Urs Konstantin Rouette (Source: Rouette Executive Search)
A company's capital is not its product, but the employees who create it. If jobs remain unfilled too often for too long, this endangers the success of the company. The balance of power in the labor market has shifted, and this painful fact must clear the way for new visions.
The labor market is changing more than some prefer
According to a survey by the German Chamber of Commerce and Industry, more than half of all companies are already affected by staff shortages.
At first glance, the reason for this seems to be obvious: the baby-boomer generation, which has a high birth rate and is industrious, is beginning to retire. The following, low birth-rate generations, for whom their private lives are more important than their jobs, are not able to compensate for this. However, if you look a little closer, you will notice that the following generations are well educated, consider work and family to be of equal value and want to make a difference. Probably for the first time in history, workers are empowered to make demands, however uncomfortable and painful this fact may be for companies.
As is well known, lamenting is not a business model, the focus must be rather on improving all those internal structures that make a company so attractive to workers that it remains successful and sustainable.
Companies as applicants
Companies that have so far relied on the attractiveness of their brands or their innovative strength to attract and retain talent need to rethink this attitude in a timely manner. Employees are a company's most important asset and its most volatile at the same time. Personal priorities are shifting for employees at all levels. Their personality, competence and motivation are the driving force behind the company's success; their departure endangers it. In the meantime, companies are courting employees. How companies achieve this is outlined below.
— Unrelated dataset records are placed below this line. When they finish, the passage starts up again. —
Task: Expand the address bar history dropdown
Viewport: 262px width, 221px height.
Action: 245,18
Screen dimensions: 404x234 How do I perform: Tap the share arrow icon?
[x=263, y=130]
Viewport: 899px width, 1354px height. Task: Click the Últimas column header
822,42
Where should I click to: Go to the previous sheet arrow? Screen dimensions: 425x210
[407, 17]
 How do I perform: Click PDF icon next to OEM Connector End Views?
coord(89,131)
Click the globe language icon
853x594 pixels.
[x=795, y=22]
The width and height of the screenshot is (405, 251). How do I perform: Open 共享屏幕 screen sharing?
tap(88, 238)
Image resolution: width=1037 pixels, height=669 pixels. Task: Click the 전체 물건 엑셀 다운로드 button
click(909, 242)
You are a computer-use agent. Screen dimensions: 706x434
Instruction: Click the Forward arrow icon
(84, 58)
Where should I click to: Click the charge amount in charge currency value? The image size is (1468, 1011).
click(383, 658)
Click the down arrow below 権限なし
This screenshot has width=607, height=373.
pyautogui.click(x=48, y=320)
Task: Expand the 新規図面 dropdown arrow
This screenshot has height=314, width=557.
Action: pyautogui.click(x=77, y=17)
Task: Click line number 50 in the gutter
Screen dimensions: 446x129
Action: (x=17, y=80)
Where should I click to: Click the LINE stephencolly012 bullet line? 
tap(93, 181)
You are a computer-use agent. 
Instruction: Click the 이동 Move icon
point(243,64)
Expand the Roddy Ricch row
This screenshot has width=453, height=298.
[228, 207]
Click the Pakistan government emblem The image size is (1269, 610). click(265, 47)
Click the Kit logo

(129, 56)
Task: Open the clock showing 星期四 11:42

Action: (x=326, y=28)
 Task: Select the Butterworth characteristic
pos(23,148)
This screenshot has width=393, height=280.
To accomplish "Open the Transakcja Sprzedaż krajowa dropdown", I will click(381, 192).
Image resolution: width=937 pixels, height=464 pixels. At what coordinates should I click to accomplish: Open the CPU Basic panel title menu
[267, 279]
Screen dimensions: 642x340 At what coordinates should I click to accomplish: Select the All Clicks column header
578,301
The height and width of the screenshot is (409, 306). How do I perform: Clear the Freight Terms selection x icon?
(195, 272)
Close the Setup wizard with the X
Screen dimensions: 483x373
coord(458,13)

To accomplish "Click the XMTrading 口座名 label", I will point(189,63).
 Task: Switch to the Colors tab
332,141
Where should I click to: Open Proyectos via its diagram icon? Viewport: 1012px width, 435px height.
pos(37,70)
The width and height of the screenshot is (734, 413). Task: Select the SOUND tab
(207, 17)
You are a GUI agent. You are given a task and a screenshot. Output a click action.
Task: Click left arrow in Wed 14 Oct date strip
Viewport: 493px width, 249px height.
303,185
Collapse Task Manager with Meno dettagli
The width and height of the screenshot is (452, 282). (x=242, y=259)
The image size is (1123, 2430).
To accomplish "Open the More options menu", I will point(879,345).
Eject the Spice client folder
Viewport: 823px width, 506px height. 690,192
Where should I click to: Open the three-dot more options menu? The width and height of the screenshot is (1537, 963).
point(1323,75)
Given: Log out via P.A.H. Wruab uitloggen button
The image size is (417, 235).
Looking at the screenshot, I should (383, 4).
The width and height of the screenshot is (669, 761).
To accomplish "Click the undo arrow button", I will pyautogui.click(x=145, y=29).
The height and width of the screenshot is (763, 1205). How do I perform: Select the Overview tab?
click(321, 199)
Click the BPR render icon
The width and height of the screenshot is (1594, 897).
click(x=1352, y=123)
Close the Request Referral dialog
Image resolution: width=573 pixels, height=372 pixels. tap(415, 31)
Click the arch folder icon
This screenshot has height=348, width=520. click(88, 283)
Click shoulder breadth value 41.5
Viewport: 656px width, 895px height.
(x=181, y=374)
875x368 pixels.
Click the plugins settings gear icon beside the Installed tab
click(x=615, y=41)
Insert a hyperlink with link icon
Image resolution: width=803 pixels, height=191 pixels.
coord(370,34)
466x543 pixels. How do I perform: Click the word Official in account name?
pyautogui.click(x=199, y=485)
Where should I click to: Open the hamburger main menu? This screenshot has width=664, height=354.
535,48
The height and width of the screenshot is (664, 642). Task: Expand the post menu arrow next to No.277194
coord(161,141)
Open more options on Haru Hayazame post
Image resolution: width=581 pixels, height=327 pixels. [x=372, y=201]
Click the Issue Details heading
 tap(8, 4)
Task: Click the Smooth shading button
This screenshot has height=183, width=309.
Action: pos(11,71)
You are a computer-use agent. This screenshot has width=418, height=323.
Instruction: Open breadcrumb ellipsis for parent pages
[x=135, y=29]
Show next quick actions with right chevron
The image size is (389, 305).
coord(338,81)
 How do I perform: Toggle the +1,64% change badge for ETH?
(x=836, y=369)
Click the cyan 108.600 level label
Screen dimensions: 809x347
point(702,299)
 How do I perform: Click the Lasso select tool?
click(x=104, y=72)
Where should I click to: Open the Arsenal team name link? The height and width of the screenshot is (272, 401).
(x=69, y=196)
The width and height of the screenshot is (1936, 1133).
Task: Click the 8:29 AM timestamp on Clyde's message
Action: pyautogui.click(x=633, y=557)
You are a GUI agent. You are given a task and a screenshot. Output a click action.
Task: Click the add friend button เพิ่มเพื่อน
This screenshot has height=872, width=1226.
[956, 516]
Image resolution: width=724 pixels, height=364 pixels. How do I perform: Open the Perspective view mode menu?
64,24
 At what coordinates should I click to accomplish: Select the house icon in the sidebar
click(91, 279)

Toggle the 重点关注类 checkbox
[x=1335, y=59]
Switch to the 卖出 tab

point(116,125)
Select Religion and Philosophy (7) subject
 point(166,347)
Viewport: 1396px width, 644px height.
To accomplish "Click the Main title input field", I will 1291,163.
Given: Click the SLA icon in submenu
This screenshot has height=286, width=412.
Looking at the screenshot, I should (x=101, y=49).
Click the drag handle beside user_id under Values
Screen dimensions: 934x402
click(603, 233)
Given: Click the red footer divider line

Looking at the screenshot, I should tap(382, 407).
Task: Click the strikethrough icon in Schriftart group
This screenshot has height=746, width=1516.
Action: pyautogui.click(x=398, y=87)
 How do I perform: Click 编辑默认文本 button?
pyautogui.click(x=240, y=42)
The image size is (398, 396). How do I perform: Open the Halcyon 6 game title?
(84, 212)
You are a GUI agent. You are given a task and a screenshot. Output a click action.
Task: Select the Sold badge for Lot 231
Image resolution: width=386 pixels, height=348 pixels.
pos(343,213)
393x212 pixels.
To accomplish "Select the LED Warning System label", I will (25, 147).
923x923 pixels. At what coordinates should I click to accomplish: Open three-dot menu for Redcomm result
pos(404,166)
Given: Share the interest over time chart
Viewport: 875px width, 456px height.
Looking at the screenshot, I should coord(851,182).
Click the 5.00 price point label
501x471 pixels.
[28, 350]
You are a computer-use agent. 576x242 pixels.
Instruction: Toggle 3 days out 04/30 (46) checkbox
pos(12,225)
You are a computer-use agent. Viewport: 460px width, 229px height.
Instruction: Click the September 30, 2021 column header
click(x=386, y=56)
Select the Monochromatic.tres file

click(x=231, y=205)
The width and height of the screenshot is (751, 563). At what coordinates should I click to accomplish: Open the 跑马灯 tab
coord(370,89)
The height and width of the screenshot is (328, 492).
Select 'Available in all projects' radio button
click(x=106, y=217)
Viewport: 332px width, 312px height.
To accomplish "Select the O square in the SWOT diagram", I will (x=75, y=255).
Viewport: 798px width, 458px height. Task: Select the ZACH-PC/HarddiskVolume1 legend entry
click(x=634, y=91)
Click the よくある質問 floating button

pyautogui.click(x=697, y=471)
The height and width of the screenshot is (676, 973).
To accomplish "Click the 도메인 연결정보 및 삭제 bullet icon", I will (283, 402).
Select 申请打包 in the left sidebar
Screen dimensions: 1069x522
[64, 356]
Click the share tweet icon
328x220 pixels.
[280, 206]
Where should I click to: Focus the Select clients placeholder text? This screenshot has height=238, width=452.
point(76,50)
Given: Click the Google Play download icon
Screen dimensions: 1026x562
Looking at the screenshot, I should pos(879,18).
The composition of the workforce is changing
For alleviating the shortage of skilled workers, people who previously had little chance of a career must be included. Often, these people fall short of their potential despite good training because their circumstances make them dependent on flexible as well as digital work opportunities. Companies should not miss the opportunity to unearth this treasure.
Leadership as a task instead of an end in itself
In this context, good leadership is becoming increasingly important. Managers must lead. This core task of personal leadership is often counteracted by corporate structures.
Some managers cannot lead. They became managers because they were the best at fulfilling the technical tasks or because it was time for a promotion, without having been prepared for it or their personality being suitable. Others are not allowed to lead because they are prevented from doing so by a heavy workload with day-to-day professional activities. Still others get lost in micromanaging their team, which not only eats up a lot of time, but also demotivates teams with outstanding professional skills. Leaders in highly hierarchical organizations, in which a lot of value is placed on status symbols, are particularly at risk.
Recognition in professional work
Some of the deficits in leadership described above can be prevented by rewarding professional successes not only through hierarchical promotions, but above all through appreciation. Appreciation is not an empty phrase if professional and disciplinary competence are equally valued by the company in terms of recognition and remuneration. Managers and specialists then work in their respective fields with full power, unhindered, self-responsible and fairly paid. Incidentally, this idea of self-responsibility and equality also underlies modern, very successful project methods and promotes a positive error culture.
And what does that mean in everyday life?
Companies need to take a critical look at themselves and their beliefs. Do we find status symbols, hierarchies and working in presence important or can we put the costs of previous structures and status symbols into our digital equipment so that processes become more efficient, and people can work for us without relocating and long commutes? Can we become so attractive with flexible working time and contract models similar to those of freelancers that specialists from all over the world want to work for us? Do we trust in the creativity, knowledge and motivation of our employees and pave the way for them to fully utilize this potential for us? Do we carry on as before, endure the associated pain, or do we break up the conventional structures with vision? The answer is simple. Or not?